長崎のカトリック修道士。17歳の時、原爆を受けて、この道に入る。 生かされて来た数々の恵みの中で、今年の1月、最大の試練「すい臓がん」を告知された。 「みむねの・ままに」。孤独と苦痛に耐え得るチカラを日々、祈る。 毎日、日記を書き続けて13年。今、長崎市の病院・ホスピス病棟で暮らす。 追記 2021年4月15日 午後6時48分 帰天されました。享年93歳
2011年12月28日水曜日
旅館・富士屋で始めての客。竹のジョッキーで飲む
ボクは、ビールのジョッキーです。大きな竹を切って、ボクが作られたのは、そうだなァ、もう、何年か前だった。だが、1度も使われなかった。この度、『富士屋』さんで、初めてのデビュー。さすがに、宿屋のおねえさんもビックリしていたよ。普通、旅館で出されるビールは中ビンだね。これだと2本分は入る。ガラスのジョッキーだと中が透けて見えるだろう。竹だから、中のビールは見えない。ゆっくり気兼ねしないで、飲めるよ。でも、さすがに、このジョッキーを使うのは、最初は気が引けて、遠慮ぎみで、宴会が始まったら、そっと、宿のお姉さんに聞いたよ。「マイ、ジョッキーで、よかですか?」。宿屋のお姉さんは、よく聞こえなかったのか、大きなグラスを持ってきたが、それじゃない。「これです」と、ヒザのあたりから出したのが、竹製のジョッキーだった。ああ、あの夜は楽しいひと時だった。これも思い出になる。竹製のジョッキーは、みんなを湧かせたよ。充分に飲めて、万足だったようです。
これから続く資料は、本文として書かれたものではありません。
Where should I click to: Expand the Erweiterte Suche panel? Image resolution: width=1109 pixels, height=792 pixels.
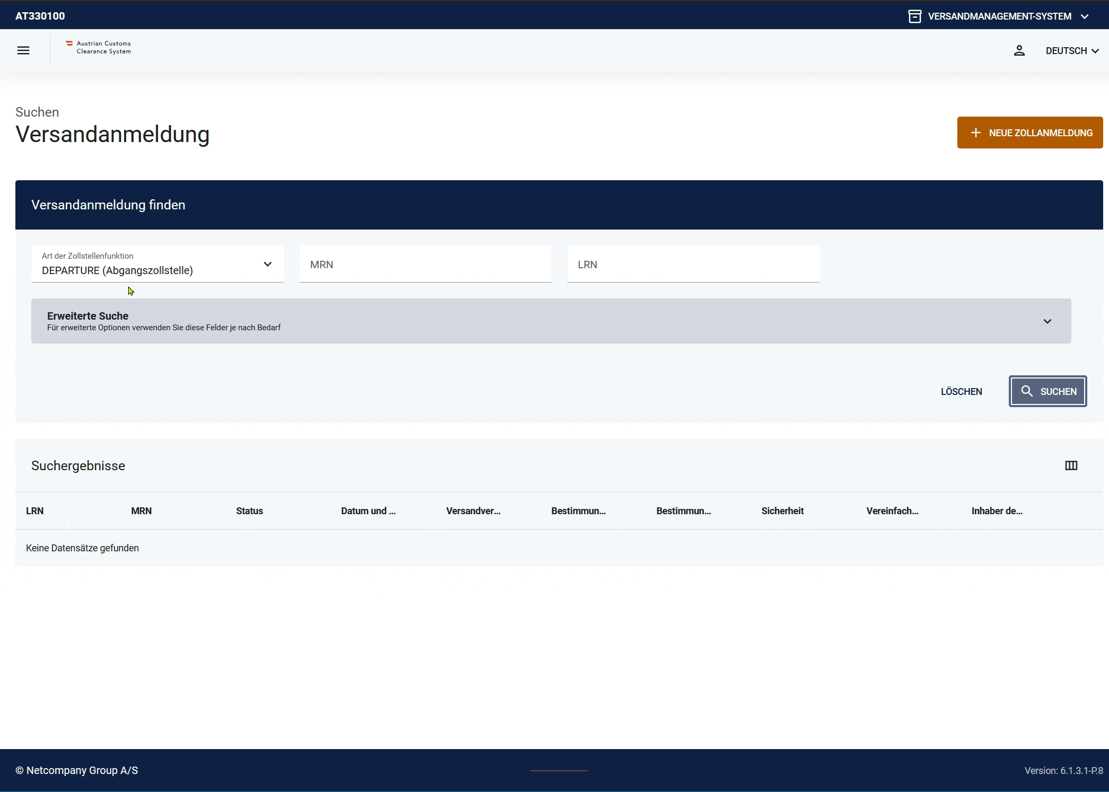[551, 321]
飲んでも、飲まれるな。でも彼は、呑む前も、ニコニコ。酔っても、ニコニコ。全くおとなしいから、周りのみんなにも好かれる。毎日、飲んでいるわけじゃない。飲むのは、週に1度、夜の休憩のときだけだよ。だが今夜は何杯、飲んだか、そりゃヒミツさ。愉快な、夜だった。「最初で、最後かも・・・」。ジョッキーの主は、そう、つぶやいていた。